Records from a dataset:
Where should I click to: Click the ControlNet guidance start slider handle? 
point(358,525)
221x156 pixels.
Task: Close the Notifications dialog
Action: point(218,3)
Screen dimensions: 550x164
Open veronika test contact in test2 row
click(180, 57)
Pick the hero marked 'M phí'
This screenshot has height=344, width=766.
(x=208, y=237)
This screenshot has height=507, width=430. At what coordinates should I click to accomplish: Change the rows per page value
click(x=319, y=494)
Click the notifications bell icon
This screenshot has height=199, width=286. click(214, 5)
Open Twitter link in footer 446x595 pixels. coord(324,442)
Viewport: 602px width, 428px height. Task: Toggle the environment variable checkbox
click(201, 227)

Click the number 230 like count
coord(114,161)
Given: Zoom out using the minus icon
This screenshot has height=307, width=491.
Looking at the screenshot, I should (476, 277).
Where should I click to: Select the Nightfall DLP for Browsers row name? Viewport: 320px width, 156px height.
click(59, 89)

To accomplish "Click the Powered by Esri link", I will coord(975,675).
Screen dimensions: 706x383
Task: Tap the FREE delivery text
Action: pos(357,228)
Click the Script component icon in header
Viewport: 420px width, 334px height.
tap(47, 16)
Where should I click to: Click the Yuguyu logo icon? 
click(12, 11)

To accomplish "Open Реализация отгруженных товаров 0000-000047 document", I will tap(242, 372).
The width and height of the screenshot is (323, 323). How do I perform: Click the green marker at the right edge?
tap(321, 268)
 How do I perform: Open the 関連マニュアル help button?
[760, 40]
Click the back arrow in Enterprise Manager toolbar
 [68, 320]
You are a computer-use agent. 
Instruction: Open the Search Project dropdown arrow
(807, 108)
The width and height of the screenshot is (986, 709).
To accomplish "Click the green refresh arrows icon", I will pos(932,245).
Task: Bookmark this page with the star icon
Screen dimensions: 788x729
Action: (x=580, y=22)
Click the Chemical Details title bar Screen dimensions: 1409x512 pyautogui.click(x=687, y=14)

Task requirements.
No line may be altered or left out when the data is written out.

Solution.
Where should I click to: Click the ControlNet guidance start slider handle? 
point(358,525)
221x156 pixels.
Task: Close the Notifications dialog
Action: point(218,3)
Screen dimensions: 550x164
Open veronika test contact in test2 row
click(180, 57)
Pick the hero marked 'M phí'
This screenshot has height=344, width=766.
(x=208, y=237)
This screenshot has height=507, width=430. At what coordinates should I click to accomplish: Change the rows per page value
click(x=319, y=494)
Click the notifications bell icon
This screenshot has height=199, width=286. click(214, 5)
Open Twitter link in footer 446x595 pixels. coord(324,442)
Viewport: 602px width, 428px height. Task: Toggle the environment variable checkbox
click(201, 227)

Click the number 230 like count
coord(114,161)
Given: Zoom out using the minus icon
This screenshot has height=307, width=491.
Looking at the screenshot, I should (476, 277).
Where should I click to: Select the Nightfall DLP for Browsers row name? Viewport: 320px width, 156px height.
click(59, 89)

To accomplish "Click the Powered by Esri link", I will coord(975,675).
Screen dimensions: 706x383
Task: Tap the FREE delivery text
Action: pos(357,228)
Click the Script component icon in header
Viewport: 420px width, 334px height.
tap(47, 16)
Where should I click to: Click the Yuguyu logo icon? 
click(12, 11)

To accomplish "Open Реализация отгруженных товаров 0000-000047 document", I will tap(242, 372).
The width and height of the screenshot is (323, 323). How do I perform: Click the green marker at the right edge?
tap(321, 268)
 How do I perform: Open the 関連マニュアル help button?
[760, 40]
Click the back arrow in Enterprise Manager toolbar
 [68, 320]
You are a computer-use agent. 
Instruction: Open the Search Project dropdown arrow
(807, 108)
The width and height of the screenshot is (986, 709).
To accomplish "Click the green refresh arrows icon", I will pos(932,245).
Task: Bookmark this page with the star icon
Screen dimensions: 788x729
Action: (x=580, y=22)
Click the Chemical Details title bar Screen dimensions: 1409x512 pyautogui.click(x=687, y=14)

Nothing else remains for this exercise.